THE PROBLEM — Count the lines in the records below that contain the string "page", treating case as significant, and give only the number.

Stored data entries —
■ ■ ■ ■ ■ ■ ■

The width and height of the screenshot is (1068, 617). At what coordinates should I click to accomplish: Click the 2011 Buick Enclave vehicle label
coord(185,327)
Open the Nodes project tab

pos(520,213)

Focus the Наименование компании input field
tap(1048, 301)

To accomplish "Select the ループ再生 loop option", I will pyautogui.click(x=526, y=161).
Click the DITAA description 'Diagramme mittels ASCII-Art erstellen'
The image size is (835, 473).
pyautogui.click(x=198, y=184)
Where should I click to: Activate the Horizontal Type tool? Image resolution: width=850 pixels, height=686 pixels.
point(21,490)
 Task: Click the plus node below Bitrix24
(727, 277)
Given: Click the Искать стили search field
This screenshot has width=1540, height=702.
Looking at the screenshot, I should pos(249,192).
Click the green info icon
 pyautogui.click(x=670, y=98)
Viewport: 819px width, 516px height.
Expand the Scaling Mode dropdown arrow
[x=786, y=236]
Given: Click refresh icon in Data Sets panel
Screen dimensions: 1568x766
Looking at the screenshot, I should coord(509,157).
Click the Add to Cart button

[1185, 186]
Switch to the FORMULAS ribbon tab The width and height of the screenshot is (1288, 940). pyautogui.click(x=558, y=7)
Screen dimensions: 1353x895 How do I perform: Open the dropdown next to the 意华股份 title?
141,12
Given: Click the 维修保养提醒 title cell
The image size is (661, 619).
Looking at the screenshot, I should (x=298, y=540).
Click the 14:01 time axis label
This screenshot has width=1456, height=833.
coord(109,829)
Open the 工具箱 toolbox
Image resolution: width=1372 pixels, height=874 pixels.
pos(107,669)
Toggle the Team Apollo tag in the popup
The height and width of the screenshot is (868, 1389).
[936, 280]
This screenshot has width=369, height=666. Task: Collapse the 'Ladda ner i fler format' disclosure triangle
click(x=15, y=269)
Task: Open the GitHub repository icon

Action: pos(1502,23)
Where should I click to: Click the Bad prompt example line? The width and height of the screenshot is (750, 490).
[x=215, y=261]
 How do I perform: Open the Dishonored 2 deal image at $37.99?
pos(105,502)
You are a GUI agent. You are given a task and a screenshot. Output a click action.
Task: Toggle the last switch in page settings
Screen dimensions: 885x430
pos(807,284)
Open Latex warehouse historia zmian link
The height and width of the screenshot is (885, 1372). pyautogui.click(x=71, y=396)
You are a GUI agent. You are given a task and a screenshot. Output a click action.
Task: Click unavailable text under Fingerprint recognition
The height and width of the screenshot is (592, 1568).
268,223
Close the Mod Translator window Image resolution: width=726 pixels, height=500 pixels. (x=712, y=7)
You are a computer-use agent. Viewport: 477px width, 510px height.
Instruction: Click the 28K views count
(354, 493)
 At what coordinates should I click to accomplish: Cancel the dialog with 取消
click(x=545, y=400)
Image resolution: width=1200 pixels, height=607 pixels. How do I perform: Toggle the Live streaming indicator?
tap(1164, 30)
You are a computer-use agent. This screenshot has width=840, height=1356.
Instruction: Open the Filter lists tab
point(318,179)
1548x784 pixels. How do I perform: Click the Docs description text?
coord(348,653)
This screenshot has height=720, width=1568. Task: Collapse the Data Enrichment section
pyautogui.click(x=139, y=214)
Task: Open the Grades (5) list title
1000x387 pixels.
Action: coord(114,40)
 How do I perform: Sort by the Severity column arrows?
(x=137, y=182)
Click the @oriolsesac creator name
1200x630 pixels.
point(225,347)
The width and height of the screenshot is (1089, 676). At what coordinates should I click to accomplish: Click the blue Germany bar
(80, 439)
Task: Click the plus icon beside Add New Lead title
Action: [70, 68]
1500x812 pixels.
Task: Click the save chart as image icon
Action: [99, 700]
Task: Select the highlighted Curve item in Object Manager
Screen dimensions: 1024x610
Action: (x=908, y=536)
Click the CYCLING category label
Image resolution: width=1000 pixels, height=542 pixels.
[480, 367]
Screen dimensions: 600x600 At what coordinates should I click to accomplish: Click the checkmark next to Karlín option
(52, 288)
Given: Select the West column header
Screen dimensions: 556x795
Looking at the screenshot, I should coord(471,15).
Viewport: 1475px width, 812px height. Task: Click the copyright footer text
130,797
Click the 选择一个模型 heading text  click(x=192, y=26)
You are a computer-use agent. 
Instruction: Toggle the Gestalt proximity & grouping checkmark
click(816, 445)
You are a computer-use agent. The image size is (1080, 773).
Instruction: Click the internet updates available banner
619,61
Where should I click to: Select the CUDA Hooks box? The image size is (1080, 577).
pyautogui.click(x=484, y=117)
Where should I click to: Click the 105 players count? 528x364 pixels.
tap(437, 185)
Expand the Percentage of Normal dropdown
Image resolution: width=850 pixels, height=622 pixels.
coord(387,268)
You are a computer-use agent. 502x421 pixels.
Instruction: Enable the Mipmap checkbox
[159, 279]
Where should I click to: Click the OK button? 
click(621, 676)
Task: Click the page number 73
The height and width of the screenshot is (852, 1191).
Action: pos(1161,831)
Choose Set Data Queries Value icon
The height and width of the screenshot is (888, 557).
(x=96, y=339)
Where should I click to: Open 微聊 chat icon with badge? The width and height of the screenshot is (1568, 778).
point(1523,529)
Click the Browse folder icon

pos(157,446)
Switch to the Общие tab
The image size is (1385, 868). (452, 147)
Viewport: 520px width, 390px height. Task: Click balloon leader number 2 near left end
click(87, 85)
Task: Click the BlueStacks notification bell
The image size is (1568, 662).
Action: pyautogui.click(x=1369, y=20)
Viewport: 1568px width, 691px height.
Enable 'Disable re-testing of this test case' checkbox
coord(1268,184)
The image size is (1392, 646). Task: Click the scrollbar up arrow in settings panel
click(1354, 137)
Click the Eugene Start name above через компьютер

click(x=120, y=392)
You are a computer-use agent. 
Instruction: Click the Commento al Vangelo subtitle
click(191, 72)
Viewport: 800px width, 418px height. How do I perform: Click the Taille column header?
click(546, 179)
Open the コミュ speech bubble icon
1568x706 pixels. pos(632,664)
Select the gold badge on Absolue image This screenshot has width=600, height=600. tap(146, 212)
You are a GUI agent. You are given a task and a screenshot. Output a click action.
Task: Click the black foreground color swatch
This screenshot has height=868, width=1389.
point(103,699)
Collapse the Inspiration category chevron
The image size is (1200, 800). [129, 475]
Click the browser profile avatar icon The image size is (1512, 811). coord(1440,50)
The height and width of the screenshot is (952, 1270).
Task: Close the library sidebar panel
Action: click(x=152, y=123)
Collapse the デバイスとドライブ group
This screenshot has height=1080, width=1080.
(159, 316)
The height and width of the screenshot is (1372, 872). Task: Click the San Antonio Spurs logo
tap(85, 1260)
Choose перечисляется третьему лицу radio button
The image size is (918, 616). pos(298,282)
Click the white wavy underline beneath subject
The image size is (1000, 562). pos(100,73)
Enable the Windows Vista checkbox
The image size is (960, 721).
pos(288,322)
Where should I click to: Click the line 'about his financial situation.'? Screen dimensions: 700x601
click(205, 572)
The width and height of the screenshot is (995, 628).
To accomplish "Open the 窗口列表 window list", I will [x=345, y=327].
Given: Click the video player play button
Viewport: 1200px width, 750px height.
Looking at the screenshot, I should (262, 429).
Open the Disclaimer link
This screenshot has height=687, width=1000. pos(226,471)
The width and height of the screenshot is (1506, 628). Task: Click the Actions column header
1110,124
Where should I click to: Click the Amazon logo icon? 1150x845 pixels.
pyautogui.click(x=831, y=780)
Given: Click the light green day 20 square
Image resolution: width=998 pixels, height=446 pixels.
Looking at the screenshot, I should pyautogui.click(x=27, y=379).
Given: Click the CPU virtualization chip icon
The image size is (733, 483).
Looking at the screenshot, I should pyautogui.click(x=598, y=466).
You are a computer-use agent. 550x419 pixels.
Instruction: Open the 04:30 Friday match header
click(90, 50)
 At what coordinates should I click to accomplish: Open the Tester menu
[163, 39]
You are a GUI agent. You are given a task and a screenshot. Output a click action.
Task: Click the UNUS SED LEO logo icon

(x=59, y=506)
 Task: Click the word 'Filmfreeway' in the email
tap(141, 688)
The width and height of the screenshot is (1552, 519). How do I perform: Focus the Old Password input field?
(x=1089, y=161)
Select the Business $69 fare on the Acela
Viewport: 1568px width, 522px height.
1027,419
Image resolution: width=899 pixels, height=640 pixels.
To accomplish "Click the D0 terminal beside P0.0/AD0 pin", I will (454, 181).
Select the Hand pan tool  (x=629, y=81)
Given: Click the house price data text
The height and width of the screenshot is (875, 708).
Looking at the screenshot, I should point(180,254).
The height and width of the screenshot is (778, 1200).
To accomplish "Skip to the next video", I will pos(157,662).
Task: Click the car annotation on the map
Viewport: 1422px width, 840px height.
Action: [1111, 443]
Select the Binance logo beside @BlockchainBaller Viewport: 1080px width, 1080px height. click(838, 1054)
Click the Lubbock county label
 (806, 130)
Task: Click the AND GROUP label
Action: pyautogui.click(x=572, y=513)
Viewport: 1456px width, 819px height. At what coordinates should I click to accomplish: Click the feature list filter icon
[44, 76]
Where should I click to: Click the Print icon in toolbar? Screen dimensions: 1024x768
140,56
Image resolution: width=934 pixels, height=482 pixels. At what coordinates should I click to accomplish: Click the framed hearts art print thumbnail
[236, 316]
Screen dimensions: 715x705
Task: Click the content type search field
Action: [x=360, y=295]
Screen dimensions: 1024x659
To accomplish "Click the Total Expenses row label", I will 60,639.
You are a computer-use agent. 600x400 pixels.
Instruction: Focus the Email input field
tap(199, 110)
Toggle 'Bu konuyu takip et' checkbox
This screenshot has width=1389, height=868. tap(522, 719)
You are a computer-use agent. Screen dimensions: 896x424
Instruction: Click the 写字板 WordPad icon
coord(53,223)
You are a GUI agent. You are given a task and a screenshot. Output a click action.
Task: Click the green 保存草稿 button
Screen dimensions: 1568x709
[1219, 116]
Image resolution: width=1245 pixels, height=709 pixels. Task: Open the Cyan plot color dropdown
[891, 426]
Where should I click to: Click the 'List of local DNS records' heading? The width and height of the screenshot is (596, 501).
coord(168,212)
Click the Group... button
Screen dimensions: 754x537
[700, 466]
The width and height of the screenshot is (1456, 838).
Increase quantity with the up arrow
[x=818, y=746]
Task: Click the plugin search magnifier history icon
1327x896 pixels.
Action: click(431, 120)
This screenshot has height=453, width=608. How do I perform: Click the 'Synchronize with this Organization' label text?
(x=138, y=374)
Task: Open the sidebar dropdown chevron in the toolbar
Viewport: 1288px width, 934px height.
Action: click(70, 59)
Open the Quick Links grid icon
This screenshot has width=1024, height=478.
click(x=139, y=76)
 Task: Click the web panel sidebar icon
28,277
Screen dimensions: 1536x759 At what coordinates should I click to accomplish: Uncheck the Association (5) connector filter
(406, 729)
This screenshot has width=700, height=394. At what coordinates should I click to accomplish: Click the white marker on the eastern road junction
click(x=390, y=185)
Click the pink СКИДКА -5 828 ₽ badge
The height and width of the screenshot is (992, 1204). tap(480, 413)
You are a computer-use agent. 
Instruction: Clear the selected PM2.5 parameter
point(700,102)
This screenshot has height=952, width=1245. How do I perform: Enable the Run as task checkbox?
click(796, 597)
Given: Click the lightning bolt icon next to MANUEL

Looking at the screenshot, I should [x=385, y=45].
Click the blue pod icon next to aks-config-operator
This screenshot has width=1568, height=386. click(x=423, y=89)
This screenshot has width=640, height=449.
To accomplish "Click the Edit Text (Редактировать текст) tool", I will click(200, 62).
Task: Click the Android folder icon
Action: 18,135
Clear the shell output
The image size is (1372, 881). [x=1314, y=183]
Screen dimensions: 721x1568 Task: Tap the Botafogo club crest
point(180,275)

■ ■ ■ ■ ■ ■ ■

REPLY TO THE EXERCISE — 2